#### Work item:
Filter the entries for the word "label". Copy each line that has it.

[Stored data entries]
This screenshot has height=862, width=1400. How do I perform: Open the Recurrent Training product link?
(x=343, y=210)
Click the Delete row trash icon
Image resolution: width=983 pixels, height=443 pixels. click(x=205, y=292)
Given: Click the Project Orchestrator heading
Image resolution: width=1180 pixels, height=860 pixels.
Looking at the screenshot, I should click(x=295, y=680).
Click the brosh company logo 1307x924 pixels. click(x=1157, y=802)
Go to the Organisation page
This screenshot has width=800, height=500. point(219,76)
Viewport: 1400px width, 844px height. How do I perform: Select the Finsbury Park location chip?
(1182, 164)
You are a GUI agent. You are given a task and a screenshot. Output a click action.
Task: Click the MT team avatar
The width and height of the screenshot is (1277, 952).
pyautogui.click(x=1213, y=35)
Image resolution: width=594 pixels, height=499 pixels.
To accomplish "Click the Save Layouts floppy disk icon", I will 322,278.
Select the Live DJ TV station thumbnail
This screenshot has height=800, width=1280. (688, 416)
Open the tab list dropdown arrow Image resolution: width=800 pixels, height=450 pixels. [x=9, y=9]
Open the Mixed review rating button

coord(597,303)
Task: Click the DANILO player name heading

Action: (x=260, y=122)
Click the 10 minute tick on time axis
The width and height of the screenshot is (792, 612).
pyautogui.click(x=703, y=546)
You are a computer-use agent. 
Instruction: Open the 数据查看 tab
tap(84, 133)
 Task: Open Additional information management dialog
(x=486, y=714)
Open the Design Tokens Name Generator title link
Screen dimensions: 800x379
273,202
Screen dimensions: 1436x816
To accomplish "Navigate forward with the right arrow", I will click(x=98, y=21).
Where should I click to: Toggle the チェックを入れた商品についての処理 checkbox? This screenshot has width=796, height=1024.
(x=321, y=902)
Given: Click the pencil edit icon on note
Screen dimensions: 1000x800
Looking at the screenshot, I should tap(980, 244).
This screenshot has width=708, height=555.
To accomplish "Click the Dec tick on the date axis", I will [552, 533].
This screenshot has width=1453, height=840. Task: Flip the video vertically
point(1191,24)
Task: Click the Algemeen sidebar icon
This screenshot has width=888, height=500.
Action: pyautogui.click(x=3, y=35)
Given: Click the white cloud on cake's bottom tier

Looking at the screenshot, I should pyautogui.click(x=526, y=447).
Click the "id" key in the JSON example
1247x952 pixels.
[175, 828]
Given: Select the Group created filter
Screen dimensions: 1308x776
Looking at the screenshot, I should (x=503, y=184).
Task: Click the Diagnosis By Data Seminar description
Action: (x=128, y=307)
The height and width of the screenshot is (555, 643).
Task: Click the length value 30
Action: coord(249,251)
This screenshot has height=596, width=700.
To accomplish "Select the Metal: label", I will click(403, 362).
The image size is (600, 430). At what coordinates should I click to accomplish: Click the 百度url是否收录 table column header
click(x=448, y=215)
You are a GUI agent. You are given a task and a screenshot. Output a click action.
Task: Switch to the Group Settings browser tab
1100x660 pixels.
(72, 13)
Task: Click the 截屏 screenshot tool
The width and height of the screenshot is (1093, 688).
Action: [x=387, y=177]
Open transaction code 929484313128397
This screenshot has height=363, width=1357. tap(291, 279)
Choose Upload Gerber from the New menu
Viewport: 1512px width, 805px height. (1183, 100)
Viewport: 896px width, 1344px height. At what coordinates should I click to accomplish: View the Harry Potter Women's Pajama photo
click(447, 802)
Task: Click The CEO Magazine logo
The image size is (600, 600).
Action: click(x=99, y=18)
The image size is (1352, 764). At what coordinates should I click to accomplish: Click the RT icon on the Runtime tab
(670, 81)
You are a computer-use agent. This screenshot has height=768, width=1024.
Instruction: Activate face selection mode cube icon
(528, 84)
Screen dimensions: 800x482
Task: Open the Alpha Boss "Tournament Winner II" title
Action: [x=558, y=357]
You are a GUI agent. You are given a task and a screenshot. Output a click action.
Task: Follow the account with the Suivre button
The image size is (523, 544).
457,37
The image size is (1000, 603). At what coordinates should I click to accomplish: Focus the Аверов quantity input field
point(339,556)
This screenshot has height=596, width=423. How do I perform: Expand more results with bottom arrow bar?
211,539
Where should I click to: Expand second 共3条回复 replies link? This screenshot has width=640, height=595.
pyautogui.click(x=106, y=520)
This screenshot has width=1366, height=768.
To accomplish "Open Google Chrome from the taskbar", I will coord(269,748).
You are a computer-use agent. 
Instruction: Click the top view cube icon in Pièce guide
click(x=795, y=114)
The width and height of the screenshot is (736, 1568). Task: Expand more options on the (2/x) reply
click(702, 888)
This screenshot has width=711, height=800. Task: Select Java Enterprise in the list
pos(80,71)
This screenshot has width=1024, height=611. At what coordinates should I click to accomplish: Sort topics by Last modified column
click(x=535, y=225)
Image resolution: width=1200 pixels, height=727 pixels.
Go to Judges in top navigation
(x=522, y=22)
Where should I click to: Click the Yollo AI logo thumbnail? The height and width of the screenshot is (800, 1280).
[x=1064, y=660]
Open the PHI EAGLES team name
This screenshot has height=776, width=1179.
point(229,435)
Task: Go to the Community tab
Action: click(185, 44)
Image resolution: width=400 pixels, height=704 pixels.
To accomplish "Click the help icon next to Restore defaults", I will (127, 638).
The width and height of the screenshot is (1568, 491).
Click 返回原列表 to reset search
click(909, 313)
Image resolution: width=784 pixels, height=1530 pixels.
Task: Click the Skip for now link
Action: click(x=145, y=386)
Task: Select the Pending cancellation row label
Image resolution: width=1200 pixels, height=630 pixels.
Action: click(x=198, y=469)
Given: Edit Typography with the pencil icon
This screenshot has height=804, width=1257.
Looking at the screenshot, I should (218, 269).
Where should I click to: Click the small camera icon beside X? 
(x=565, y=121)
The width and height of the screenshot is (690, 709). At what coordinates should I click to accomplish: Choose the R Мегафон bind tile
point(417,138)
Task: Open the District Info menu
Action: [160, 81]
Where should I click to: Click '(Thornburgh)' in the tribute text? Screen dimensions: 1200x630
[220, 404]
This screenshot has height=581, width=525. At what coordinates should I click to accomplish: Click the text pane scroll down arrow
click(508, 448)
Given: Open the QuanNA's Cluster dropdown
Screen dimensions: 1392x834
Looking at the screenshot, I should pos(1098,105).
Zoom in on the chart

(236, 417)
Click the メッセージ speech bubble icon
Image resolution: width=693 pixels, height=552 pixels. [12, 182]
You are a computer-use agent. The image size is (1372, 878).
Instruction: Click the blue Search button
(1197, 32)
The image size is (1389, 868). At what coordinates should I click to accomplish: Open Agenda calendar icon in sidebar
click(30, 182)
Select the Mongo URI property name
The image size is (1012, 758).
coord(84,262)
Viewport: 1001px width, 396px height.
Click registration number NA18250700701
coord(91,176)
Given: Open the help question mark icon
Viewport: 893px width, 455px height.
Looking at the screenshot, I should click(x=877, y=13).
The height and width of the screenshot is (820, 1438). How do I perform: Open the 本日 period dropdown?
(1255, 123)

#### Output for this exercise:
To accomplish "Select the Metal: label", I will click(403, 362).
Task: Select the Pending cancellation row label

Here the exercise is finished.